### Brief
Look below for the line that contains "Save the new router password", then copy it and each following line exactly, through and including the line that contains "Given: Switch to".

::: Input for this task

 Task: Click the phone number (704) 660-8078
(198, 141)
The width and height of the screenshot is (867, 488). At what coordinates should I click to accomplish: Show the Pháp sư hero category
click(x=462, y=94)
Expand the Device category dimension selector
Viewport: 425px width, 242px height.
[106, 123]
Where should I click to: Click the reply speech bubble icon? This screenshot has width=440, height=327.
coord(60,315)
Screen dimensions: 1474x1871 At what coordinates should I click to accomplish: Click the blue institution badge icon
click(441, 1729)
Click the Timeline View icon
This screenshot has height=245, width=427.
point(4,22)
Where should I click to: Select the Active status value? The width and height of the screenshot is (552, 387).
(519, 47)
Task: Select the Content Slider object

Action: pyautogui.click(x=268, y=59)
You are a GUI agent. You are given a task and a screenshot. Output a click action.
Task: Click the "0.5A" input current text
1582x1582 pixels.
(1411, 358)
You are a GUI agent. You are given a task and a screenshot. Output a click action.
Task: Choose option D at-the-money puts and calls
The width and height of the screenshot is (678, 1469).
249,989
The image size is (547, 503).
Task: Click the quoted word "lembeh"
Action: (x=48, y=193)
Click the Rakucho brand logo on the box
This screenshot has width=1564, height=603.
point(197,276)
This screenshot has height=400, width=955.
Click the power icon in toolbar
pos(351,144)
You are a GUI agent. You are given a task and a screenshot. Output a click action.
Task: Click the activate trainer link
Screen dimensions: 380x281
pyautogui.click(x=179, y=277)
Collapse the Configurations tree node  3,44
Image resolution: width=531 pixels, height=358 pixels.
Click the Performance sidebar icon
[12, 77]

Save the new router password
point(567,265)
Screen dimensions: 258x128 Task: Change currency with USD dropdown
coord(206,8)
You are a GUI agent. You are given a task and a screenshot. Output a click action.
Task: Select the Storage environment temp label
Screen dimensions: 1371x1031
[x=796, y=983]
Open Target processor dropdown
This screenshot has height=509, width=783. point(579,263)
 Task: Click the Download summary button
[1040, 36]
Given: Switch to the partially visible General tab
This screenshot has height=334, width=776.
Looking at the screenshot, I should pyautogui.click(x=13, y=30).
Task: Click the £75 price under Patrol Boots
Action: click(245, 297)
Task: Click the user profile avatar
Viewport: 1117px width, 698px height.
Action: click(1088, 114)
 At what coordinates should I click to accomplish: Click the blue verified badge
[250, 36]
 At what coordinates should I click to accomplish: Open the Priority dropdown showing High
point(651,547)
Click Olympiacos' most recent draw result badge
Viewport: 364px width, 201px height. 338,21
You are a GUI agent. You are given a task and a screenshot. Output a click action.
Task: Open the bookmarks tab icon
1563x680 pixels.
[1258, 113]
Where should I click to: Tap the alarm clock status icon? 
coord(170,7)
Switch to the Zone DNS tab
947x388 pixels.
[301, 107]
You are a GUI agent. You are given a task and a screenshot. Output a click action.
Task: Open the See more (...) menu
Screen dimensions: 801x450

::::::

### Exercise result
Save the new router password
point(567,265)
Screen dimensions: 258x128 Task: Change currency with USD dropdown
coord(206,8)
You are a GUI agent. You are given a task and a screenshot. Output a click action.
Task: Select the Storage environment temp label
Screen dimensions: 1371x1031
[x=796, y=983]
Open Target processor dropdown
This screenshot has height=509, width=783. point(579,263)
 Task: Click the Download summary button
[1040, 36]
Given: Switch to the partially visible General tab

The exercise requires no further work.